Perhaps, the only good news to come out from this is that there are some common mental
health disorders and conditions among the statistics. According to the records of a number
of Washington-based psychiatric hospitals, there are four particularly common strands of
mental health problems that have been recorded.
Among all the common mental health disorders, depression is stated as being the most
common. Approximately 80% of the population has experienced clinical depression at one
point in their lives. In the early stages, this problem can be alleviated through
counseling. However, the problem lies in the fact that most people tend to see the early
stages of depression as just a negative mood swing. Since it is typically difficult for
most people to detect depression until it has taken full effect, the condition can often go
completely unnoticed. For some people, the physical and mental changes are gradual, which
only makes it harder to detect the problem.

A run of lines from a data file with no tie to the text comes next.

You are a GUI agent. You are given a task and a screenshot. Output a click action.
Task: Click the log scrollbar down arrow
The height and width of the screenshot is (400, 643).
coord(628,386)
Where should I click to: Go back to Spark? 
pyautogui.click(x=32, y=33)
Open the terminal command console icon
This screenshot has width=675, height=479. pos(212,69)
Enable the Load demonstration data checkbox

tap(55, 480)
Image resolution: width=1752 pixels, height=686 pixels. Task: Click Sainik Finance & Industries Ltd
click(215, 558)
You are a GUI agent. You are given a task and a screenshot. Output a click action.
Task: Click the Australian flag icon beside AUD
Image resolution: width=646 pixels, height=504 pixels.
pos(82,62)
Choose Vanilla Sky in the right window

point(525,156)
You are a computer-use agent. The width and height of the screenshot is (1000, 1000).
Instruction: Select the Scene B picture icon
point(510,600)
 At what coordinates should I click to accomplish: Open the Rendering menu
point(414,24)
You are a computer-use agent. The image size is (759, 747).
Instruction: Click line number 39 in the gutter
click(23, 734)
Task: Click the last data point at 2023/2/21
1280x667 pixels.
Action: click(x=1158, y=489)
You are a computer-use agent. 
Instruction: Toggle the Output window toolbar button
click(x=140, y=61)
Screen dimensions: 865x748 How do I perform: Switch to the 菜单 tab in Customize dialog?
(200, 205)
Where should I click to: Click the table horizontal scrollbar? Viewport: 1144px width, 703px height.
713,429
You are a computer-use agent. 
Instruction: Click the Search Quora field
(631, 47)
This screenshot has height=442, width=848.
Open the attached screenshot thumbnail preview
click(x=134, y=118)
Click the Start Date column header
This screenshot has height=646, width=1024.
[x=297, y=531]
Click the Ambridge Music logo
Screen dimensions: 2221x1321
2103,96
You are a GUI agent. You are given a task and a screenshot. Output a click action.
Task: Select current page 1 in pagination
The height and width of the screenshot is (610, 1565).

Bipolar disorder, as compared with depression, is more difficult to detect. The condition
causes the person’s mood to swing, being manic one moment and depressed in the next. While
this usually fits the stereotype of people with this particular strain of mental health
illness, the reality is that there are periods where the person exhibits a relatively
normal mood. This period of normalcy between the high and low points is often enough for
casual observers to discount the possibility of a person having bi-polar disorder. Often,
casual observers and the patient himself will only note the frequency of the mood swings
and the possibility of a problem much later on. On occasion, a session of psychiatric
counseling mandated by company policy can detect the problem. However, not all companies
have such a system in place.
Approximately two million people are suffering from schizophrenia at any given time, which
should be a cause for alarm. The condition is often characterized by the patient hearing
“voices” in their head that no one else can hear, a typical trait of insane people. This
mental health condition has a number of sub-varieties and can effectively disable a
person’s ability to interact with others if left unattended or treated. Schizophrenia can
also sometimes cause other mental health disorders. While there are medications that have
been proven to alleviate the problem, there are still some cases where medication must be
complimented by counseling. Roughly 20% of people who develop the condition never fully
recover and times of great stress and anxiety can sometimes result in a relapse.
Arguably, Alzheimer’s Disease is among the most debilitating mental conditions known to
man. The increasing frequency of the condition has caused alarm since current medications
only help ease the symptoms and not really treat the condition. Usually diagnosed during
the latter years of a person, Alzheimer’s can take an immense toll on one’s life and
relationships. As a debilitating condition, it rapidly takes away the patient’s self-
confidence and ability to physically function in a normal way. In contrast to other mental
health problems, Alzheimer’s is relatively easy to detect if the person is properly
informed. However, as previously mentioned, the disease is difficult to treat with any
level of certainty. Counseling is known to have minimal effects even the mildest of cases.
There is still no psychoactive medication that has shown appreciable effects other than
“delaying the inevitable.”
As these mental health conditions eclipse the human mind, it has become more clear that
more work needs to be done in terms of research and drug development.